■ The task ■
Look through the lines below and extract each one that contains "computer".

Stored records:
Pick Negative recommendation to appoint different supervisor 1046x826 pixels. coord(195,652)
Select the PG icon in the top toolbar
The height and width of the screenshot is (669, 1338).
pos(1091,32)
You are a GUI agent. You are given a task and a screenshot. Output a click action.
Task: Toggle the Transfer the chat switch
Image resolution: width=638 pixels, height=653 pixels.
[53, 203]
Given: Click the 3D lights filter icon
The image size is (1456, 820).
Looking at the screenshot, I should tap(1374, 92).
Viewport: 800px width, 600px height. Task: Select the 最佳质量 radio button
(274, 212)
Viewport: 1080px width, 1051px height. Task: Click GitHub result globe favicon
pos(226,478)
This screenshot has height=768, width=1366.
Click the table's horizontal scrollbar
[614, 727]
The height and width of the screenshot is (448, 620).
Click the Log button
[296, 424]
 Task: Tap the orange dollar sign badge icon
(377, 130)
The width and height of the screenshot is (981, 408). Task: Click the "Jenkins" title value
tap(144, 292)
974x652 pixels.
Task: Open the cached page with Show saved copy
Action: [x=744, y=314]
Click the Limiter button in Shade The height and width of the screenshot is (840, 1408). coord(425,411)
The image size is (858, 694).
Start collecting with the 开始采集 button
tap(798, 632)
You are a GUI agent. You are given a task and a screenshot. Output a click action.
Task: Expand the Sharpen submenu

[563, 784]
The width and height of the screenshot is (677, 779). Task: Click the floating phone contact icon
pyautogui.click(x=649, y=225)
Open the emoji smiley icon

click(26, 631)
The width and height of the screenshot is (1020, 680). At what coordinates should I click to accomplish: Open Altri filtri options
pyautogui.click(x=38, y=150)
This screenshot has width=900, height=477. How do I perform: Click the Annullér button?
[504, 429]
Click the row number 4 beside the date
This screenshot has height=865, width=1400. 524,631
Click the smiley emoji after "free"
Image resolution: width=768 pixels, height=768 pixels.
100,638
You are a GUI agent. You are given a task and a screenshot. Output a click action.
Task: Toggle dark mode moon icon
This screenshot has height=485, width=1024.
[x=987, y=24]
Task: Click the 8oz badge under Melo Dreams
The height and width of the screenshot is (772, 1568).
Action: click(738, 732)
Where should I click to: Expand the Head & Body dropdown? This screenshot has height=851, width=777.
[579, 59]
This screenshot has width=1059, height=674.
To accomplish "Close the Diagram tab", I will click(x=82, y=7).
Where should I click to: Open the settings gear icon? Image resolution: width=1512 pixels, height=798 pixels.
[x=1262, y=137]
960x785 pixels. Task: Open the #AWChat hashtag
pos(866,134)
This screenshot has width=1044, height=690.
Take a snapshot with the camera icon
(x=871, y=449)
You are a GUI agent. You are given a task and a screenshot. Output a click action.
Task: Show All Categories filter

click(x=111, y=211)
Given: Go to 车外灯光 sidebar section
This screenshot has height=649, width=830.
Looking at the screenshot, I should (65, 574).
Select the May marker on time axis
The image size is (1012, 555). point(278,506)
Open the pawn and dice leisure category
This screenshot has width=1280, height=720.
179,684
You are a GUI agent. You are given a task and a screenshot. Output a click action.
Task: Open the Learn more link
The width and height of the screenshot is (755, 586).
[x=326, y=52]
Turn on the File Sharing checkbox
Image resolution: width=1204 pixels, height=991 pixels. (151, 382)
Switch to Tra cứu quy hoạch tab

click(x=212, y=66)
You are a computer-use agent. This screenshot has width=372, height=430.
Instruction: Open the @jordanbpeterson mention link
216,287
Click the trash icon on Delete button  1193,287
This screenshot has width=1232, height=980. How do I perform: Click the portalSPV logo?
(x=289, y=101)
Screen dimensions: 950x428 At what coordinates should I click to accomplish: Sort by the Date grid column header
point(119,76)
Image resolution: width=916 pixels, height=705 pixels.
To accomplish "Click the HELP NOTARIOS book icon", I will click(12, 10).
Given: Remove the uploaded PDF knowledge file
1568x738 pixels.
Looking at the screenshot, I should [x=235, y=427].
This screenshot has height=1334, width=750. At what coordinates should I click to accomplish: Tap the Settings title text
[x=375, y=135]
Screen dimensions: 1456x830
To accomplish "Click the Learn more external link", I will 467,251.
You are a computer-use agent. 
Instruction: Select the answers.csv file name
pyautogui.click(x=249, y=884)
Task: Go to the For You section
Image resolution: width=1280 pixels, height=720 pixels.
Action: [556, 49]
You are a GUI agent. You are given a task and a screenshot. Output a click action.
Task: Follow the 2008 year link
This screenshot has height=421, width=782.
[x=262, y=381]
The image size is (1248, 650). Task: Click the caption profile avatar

■ Solution to the exercise ■
You are a computer-use agent. This screenshot has width=372, height=430.
You are a computer-use agent. 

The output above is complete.